Bob has had the fortune of enjoying a lifetime of global culinary delights, and this may well be the secret to his long life. Having worked as an engineer and travelled the world at a young age, Bob worked in far flung places such as Ghana and Taiwan, where he sampled some of the local cuisine, but spent a good period of time living with a Japanese family where he tried sushi well before it was common in the UK and dined regularly on fish. This may be his big secret to a long life as Japan has consistently scored highest in global life expectancy, and scientists speculate that a large amount of this is down to their diet.
However, whilst enjoying these global foods and staying away from the less healthy British staple foods, Bob did have some home comforts whilst living abroad. He has always enjoyed a daily boiled egg, and this is a ritual he still follows to this day. He did, however, have to stay away from lamb whilst abroad as it was almost impossible to find!
Throughout most of the rest of his life, Bob has dined on home cooking – mostly “meat and two veg”. He says he didn’t go out for food very often either, as is perhaps the case with much of that generation, as dining out was considered a privilege and not the part of weekly life as we see it.
Now, he tends to enjoy the fruits of his culinary past. Mango is his favourite fruit (and one he used to enjoy regularly abroad), and he regularly enjoys curry. Even at 109 years old, Bob enjoys getting creative with his cooking and doesn’t like to cook the same meal in a particular week. One regular, though, is his breakfast, which consists of the slightly less cultural Wheetos and a piece of fruit…

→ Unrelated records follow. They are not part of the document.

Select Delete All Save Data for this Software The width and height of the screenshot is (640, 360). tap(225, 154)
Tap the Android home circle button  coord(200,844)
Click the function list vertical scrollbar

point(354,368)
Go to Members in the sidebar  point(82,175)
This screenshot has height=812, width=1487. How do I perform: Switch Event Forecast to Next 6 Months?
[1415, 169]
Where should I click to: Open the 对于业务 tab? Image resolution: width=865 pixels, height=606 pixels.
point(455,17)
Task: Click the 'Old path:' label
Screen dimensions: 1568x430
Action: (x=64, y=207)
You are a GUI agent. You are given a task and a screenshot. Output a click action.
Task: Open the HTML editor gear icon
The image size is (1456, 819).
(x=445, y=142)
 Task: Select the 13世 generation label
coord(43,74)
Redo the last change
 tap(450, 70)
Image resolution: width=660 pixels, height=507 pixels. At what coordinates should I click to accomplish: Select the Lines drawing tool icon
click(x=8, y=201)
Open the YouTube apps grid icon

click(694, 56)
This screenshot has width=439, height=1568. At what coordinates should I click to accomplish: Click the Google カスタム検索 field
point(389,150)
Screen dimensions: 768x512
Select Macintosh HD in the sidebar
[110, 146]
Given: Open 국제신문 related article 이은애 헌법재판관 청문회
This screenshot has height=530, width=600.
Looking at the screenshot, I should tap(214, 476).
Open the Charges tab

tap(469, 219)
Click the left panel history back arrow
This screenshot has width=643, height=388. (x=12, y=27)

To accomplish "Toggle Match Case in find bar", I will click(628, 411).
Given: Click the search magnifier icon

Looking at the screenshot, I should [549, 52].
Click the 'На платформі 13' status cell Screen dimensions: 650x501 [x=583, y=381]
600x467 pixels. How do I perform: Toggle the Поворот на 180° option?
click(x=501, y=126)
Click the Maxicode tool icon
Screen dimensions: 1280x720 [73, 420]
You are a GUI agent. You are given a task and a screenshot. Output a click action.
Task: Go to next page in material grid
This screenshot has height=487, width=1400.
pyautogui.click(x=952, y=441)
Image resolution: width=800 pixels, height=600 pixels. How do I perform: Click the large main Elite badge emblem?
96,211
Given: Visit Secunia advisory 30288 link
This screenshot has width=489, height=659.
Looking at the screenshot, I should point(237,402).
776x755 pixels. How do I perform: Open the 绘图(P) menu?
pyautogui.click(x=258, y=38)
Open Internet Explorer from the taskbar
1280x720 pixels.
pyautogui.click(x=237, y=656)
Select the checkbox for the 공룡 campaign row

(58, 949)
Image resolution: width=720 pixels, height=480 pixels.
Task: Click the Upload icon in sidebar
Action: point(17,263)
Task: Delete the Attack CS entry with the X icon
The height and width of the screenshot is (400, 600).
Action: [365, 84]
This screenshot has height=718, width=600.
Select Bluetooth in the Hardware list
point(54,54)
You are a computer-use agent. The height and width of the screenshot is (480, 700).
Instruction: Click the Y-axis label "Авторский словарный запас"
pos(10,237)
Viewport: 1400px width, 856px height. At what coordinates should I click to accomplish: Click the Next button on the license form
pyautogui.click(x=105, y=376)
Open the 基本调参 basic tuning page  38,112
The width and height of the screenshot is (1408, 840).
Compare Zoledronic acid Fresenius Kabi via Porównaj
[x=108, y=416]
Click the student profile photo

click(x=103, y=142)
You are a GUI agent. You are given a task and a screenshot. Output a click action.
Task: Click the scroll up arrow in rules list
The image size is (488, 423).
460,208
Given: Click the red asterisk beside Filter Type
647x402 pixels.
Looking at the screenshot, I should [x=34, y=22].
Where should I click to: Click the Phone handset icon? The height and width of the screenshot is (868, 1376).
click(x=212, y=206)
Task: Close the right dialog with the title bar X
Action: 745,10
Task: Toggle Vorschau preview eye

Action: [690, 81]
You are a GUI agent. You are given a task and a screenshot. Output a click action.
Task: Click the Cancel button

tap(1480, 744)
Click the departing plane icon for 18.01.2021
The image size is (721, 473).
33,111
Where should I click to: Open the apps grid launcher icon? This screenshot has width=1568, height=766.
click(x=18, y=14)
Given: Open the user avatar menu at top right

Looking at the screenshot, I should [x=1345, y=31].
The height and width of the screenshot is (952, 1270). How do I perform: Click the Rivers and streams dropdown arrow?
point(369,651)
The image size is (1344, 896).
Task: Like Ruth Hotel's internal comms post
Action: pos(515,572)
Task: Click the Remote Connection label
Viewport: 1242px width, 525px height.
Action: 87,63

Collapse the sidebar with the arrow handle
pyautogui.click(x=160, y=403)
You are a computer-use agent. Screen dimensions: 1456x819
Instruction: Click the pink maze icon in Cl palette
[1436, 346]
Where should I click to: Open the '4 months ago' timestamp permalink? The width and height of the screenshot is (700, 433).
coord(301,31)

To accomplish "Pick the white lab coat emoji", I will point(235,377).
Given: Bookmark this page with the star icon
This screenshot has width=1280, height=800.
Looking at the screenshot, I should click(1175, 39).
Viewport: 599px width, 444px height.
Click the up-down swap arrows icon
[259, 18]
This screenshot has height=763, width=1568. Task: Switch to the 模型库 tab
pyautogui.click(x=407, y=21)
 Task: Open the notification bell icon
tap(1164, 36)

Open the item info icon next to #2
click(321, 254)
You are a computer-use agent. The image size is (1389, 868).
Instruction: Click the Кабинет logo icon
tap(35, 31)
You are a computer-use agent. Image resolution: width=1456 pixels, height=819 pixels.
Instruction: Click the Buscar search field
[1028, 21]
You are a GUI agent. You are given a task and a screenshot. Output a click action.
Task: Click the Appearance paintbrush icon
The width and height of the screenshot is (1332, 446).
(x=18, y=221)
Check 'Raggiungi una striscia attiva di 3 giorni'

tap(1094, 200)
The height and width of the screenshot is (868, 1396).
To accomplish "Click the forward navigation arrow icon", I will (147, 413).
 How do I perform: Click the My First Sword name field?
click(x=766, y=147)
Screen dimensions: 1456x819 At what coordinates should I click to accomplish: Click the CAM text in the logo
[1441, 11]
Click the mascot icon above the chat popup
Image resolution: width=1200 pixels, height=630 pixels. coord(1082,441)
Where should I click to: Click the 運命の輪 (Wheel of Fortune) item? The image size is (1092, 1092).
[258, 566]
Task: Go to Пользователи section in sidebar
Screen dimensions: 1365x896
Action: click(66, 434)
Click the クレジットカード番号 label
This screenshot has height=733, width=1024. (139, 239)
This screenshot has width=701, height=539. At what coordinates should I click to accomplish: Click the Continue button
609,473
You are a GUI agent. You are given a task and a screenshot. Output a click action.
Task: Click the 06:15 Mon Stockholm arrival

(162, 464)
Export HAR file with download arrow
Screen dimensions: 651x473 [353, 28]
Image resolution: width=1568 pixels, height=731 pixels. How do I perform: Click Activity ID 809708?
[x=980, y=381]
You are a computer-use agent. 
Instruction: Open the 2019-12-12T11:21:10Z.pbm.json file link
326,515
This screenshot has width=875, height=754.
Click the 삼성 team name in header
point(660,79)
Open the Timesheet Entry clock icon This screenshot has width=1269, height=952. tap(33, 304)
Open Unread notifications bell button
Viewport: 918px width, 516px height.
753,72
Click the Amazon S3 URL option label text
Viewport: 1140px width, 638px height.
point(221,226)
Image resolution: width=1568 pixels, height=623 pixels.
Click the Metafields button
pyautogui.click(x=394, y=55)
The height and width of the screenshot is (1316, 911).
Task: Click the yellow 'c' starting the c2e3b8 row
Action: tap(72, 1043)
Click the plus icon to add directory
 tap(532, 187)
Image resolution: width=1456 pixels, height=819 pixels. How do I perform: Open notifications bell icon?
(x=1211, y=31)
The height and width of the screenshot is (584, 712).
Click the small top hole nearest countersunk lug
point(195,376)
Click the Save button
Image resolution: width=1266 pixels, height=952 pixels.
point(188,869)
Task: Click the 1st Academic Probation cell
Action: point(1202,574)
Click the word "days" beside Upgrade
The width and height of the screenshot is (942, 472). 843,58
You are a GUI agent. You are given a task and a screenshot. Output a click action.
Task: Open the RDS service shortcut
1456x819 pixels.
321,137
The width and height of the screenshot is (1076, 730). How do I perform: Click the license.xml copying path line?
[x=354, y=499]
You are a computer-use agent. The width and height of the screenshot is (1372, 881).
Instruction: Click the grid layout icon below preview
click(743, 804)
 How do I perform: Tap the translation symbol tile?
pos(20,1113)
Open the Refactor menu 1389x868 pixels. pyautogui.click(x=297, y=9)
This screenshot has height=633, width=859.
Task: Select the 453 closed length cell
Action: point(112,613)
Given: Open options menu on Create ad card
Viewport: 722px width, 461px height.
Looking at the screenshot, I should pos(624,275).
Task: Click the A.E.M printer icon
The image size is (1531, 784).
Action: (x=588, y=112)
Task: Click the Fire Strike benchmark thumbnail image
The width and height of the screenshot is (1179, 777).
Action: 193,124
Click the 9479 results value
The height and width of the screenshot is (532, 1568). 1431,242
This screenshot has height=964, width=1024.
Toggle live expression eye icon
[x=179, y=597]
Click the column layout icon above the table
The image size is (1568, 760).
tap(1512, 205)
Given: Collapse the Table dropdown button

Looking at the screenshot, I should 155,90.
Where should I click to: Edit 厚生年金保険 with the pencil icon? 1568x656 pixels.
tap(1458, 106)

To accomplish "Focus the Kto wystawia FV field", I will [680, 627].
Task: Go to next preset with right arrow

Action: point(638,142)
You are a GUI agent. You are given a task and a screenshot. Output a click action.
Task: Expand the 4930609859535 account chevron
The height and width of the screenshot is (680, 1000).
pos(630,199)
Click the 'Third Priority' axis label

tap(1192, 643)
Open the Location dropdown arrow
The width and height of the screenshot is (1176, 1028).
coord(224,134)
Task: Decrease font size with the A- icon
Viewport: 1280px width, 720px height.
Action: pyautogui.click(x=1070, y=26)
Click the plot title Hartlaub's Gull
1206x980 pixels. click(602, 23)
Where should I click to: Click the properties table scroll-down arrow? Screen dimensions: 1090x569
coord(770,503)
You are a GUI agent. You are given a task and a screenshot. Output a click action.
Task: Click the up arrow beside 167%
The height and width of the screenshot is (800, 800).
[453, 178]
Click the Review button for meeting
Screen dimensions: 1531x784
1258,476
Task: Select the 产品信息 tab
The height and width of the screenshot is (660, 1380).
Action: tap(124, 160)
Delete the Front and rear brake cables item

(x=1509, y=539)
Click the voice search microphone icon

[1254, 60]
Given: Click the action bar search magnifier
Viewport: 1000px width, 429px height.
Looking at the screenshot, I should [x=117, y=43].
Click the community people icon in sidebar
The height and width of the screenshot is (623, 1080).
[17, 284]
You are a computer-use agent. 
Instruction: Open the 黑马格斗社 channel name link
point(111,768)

So, it appears the oldest man in Britain enjoys a fairly regular diet. Whilst there’s no mention of a local kebab shop he ever visited, his current diet is so normal the secrets of his longevity are probably held in the past. This all points to a trend in long living that scientists have evidenced for decades – his Japanese diet. Whilst Bob shows that a bi-weekly shop at Waitrose for the normal groceries isn’t going to harm, the lesson to learn from his life is the good practice in the past. A good diet is clearly the best secret to staying healthy!